These three pieces of contemporary sculpture, created in 2023, illuminate Theodor Adorno’s distinction between
1) culinary art—art that flattens perception, which is easy to digest, and soothes the viewer— and what Adorno distinguishes from
2) authentic art which reveals fracture and negativity, emphasizing the contradictions embedded in historical social-relations.
These sculptures resist immediate consumption; they thwart the viewer’s desire for smooth aesthetic gratification. Instead, they present a constellation of formal decisions—uneven textures, asymmetrical shapes, expressive surfaces—that demand reflection rather than passive pleasure.
Adorno presents to us his critique of what he calls Culinary Art. Culinary art, in Adorno’s terms, is characterized by its function as a commodity: it is made to be pleasing, easily digestible, and thus fully assimilated into the economic marketplace of consumer goods.
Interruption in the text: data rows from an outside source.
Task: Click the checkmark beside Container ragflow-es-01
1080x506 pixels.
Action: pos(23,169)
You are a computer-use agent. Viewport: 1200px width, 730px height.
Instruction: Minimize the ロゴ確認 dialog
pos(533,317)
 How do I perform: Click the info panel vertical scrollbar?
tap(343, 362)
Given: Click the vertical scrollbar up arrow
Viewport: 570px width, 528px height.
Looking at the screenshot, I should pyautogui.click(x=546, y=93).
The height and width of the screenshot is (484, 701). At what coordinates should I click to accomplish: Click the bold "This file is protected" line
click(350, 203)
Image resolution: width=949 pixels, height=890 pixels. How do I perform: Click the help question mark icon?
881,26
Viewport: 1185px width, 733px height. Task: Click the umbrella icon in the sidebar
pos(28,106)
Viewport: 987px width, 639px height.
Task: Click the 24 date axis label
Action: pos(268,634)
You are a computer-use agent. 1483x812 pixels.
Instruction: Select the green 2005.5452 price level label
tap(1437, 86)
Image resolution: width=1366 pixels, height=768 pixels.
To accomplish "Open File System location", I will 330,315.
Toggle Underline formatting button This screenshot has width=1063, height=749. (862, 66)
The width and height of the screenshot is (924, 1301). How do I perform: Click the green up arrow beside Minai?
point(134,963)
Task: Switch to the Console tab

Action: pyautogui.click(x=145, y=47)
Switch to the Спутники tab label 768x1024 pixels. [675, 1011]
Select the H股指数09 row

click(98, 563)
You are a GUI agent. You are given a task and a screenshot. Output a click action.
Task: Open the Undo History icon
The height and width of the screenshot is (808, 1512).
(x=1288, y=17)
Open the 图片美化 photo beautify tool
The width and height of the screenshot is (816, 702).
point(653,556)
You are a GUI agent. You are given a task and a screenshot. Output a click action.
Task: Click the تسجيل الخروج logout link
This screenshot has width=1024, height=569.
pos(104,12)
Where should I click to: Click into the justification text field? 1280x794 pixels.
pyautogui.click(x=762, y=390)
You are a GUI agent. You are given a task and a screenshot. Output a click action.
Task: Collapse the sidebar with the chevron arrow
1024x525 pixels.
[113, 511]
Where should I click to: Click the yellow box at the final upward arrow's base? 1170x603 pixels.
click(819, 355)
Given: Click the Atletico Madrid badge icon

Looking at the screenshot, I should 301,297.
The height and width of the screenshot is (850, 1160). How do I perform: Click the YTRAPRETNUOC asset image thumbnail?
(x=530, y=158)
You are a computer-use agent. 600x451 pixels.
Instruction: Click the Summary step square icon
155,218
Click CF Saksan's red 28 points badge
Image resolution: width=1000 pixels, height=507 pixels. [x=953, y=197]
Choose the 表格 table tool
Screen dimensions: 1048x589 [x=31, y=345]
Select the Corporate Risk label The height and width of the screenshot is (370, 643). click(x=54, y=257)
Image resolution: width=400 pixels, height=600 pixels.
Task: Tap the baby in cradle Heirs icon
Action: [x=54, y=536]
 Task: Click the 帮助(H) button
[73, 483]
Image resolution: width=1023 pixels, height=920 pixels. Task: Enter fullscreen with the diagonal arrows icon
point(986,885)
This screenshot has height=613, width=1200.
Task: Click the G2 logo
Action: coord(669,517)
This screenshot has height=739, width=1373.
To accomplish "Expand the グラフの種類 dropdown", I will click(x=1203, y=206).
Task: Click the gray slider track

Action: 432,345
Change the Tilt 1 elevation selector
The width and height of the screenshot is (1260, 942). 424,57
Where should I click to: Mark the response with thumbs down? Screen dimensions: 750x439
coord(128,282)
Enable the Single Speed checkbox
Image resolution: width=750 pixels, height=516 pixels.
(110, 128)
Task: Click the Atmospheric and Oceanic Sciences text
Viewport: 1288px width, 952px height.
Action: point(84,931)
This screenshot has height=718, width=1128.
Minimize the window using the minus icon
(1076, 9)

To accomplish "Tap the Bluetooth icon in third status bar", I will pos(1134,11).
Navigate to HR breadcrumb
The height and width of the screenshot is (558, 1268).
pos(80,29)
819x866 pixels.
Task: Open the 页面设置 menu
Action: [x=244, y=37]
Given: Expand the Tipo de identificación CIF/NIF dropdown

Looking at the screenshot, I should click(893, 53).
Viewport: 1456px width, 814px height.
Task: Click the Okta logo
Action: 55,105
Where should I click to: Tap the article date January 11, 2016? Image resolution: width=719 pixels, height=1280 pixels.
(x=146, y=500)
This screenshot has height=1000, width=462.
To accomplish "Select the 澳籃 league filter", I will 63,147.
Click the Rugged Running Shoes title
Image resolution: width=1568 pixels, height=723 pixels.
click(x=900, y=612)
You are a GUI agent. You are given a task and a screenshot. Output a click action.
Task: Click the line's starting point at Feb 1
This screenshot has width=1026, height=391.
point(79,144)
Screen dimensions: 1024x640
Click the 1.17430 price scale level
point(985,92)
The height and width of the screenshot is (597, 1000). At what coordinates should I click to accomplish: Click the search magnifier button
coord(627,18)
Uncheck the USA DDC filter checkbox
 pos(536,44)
The artworks here decisively reject this model.
Consider, for example, the piece—a vessel-like form, painted in gestural black, white, and yellow. Its rim is jagged, not symmetrical; the surface is layered with rough, visible brushstrokes rather than a glossy, uniform glaze. This unpolished texture resists the kind of smoothness Adorno associates with ideological comfort. The object’s partial reference to the functional form of a cup or vase, and its multiple perspective of asymmetrical facial features gives the viewer its raw, estranged and fractured viewpoints, making it something not easily classified or consumed.
Here Beauty and Negativity are in Tension.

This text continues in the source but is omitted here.